(Exercise goal): Within the data below, find the string "section" and return each line where it occurs.

(Exercise input):
☆ ☆ ☆ ☆ ☆
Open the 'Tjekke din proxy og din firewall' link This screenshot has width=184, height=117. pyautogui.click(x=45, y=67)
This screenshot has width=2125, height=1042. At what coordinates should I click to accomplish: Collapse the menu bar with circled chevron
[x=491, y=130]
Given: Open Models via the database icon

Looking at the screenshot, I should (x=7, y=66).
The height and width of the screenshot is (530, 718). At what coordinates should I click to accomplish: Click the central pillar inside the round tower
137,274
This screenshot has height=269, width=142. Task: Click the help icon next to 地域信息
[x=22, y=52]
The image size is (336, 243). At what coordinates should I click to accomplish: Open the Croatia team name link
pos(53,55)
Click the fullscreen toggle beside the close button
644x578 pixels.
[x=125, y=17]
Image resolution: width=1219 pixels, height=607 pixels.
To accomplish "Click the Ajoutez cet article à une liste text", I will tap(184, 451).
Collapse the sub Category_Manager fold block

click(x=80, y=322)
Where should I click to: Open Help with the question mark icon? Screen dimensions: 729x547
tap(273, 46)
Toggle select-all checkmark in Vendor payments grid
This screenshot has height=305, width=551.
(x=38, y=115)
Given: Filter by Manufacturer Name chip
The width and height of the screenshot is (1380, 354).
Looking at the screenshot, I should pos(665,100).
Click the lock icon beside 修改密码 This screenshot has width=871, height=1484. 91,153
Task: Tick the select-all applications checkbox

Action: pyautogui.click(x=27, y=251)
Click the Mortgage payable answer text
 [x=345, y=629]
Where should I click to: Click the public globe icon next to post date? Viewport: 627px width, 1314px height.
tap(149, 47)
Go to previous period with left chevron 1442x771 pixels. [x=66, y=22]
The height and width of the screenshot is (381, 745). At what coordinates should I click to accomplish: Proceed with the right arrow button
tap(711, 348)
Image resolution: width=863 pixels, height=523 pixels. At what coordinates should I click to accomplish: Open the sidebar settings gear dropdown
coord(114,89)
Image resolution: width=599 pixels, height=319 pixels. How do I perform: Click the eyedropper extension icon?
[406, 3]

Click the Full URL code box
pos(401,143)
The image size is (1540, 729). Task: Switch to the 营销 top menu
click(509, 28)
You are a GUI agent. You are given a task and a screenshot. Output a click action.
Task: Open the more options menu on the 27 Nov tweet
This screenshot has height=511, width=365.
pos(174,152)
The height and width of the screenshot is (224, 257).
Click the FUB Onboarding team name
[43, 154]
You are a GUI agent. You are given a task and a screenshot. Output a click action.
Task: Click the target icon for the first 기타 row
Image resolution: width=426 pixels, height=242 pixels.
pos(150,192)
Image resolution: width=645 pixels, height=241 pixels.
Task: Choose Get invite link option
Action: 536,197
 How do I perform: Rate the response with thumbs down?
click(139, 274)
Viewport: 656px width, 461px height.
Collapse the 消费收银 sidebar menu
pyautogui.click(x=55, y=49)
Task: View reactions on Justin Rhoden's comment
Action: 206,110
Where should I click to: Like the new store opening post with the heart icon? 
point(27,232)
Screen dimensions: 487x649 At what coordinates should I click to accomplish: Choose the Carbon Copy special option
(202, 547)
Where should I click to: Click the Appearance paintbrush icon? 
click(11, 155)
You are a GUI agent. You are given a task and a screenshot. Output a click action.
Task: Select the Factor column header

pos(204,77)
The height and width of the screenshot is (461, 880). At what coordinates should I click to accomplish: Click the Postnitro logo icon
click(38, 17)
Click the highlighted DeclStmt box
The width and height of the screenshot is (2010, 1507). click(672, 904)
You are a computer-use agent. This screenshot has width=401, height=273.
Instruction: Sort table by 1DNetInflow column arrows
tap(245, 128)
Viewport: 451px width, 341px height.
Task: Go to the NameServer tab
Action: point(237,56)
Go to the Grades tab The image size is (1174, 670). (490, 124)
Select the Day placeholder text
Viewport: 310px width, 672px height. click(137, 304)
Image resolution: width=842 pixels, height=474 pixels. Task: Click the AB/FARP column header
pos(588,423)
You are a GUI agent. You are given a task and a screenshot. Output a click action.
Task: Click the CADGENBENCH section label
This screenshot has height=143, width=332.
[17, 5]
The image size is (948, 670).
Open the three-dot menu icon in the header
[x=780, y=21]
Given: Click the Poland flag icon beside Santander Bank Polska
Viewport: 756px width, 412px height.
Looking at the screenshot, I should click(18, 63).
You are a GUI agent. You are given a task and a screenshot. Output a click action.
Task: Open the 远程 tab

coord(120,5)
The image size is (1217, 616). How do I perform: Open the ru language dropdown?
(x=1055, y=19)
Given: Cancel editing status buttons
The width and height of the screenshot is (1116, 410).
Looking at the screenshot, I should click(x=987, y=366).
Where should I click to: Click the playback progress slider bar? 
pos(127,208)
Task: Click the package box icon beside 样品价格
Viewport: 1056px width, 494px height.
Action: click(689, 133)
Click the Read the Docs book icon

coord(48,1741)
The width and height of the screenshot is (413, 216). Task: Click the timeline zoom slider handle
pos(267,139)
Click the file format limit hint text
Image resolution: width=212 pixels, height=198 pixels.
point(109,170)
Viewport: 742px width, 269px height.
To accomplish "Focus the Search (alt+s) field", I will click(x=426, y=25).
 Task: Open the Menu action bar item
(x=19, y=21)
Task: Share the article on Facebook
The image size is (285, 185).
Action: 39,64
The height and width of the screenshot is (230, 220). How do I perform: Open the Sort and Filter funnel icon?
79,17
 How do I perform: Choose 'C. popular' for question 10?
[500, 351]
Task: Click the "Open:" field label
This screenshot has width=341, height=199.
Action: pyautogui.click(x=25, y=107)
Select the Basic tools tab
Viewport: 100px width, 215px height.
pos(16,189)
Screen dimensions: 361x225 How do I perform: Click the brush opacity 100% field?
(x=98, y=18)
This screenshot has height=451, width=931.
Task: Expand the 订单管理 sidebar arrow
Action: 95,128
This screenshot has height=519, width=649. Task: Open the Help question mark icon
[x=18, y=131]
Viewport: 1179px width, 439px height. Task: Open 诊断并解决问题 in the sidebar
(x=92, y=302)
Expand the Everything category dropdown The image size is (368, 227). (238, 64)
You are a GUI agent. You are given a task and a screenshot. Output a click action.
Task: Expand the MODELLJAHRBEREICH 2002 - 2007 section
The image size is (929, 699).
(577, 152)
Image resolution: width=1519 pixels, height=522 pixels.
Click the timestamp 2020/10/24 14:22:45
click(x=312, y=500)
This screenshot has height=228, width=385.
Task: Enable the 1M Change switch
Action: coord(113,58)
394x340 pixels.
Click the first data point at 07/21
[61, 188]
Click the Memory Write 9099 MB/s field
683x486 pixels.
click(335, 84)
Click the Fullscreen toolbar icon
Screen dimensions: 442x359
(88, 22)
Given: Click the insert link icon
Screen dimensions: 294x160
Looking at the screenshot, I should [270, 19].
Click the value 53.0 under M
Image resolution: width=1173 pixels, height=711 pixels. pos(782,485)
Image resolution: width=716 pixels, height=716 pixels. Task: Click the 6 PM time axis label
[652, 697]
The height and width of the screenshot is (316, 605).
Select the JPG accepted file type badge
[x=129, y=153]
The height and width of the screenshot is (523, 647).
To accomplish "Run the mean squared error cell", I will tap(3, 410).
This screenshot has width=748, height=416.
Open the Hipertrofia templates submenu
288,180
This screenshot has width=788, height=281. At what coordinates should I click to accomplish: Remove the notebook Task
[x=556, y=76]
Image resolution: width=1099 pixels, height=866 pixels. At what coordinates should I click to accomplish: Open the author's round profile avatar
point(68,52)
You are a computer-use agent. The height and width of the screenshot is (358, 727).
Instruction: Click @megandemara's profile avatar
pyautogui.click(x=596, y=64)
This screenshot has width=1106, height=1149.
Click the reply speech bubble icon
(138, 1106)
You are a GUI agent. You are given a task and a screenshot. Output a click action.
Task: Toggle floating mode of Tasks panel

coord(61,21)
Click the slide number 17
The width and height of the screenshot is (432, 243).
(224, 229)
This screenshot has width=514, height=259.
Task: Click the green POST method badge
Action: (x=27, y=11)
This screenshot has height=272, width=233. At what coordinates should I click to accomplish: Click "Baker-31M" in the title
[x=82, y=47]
☆ ☆ ☆ ☆ ☆
(Exercise answer):
Task: Click the CADGENBENCH section label
Task: Expand the MODELLJAHRBEREICH 2002 - 2007 section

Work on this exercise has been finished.